Australia: $1.3 Million in Damages for Sexual Harassment
In an attempt to reduce workplace bullying and harassment, Australia introduced strict legislation in 2014 which placed a statutory duty on employers to ensure they were operating a workplace with acceptable standards of behavior. As a result, individuals have been able to make a direct approach to the Fair Work Commission regarding inappropriate behavior. In our previous updates, we have advised readers with operations in Australia to introduce appropriate workplace policies and management training to ensure that the responsibilities of an employer met.
A recent case serves as a timely reminder to any organization that has failed to put in place appropriate anti-bullying and anti-harassment policies. In the case of Matthews v Winslow Constructors (Vic) Pty Ltd, the employee was subjected to extensive and sustained sexual harassment and bullying during her two years of employment. Her ability to raise a formal complaint was restricted by the fact that her manager was one of the harassers.
The employee resigned and was diagnosed with having major depressive disorder, post-traumatic stress disorder and was bipolar as a result of the treatment she had endured.

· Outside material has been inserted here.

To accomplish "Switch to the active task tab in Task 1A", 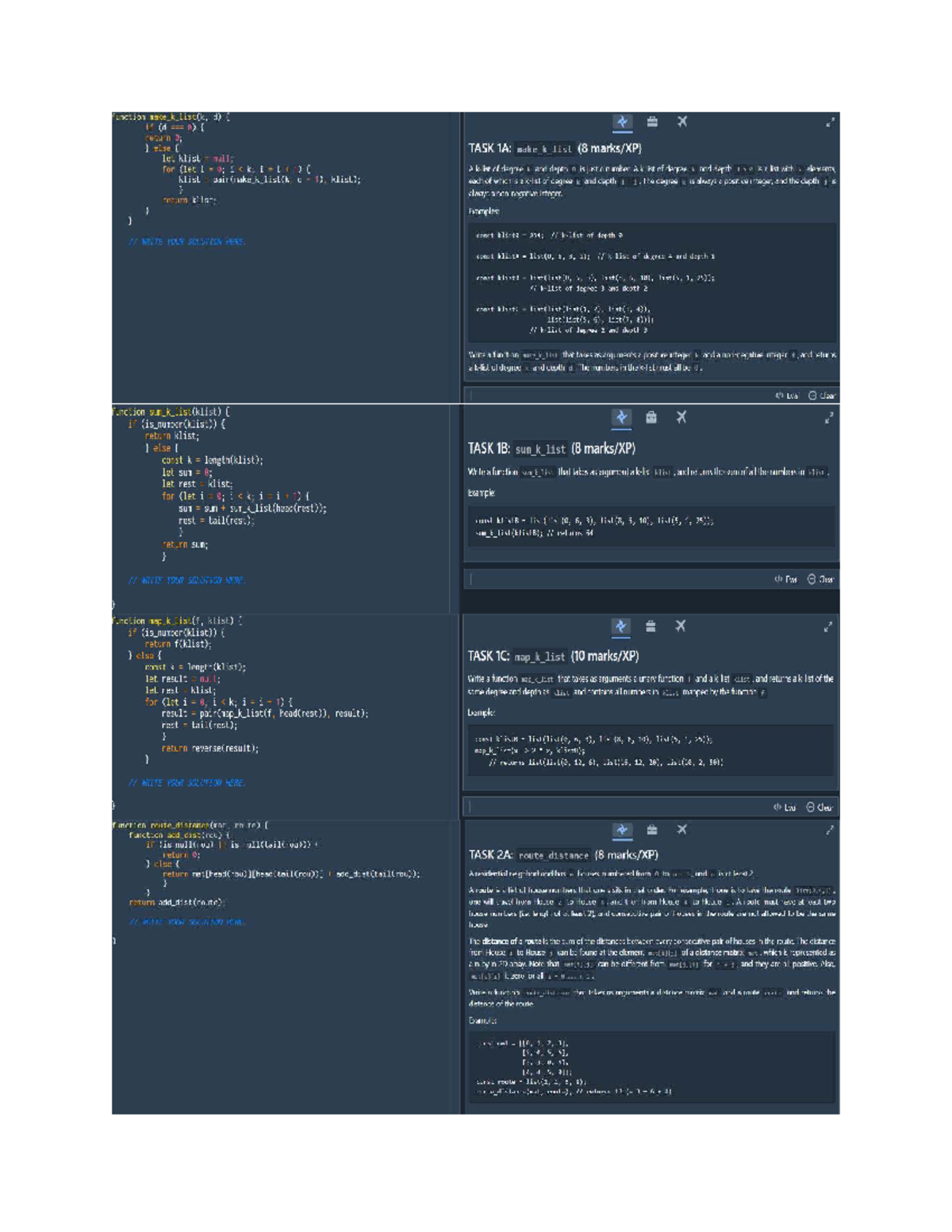I will [623, 121].
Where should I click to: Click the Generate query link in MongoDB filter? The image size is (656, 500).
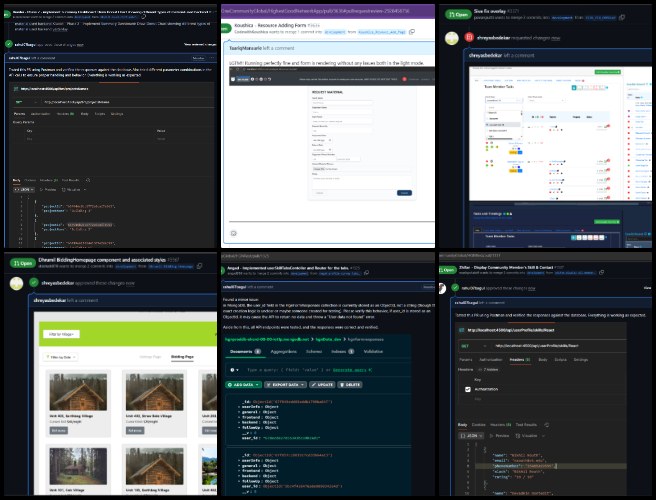tap(349, 370)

Winslow admitted negligence and the court awarded a total of $1,360,027 in damages ($380,000 in general damages, $283,942 for economic loss for the period 2010 to 2016 and $696,085 for her future loss of earning capacity until the age of 65).
The case highlights the importance for an appropriate management and HR reaction to issues of bullying and sexual harassment. The only way of effectively ensuring this is to have robust policies, procedures and training in place.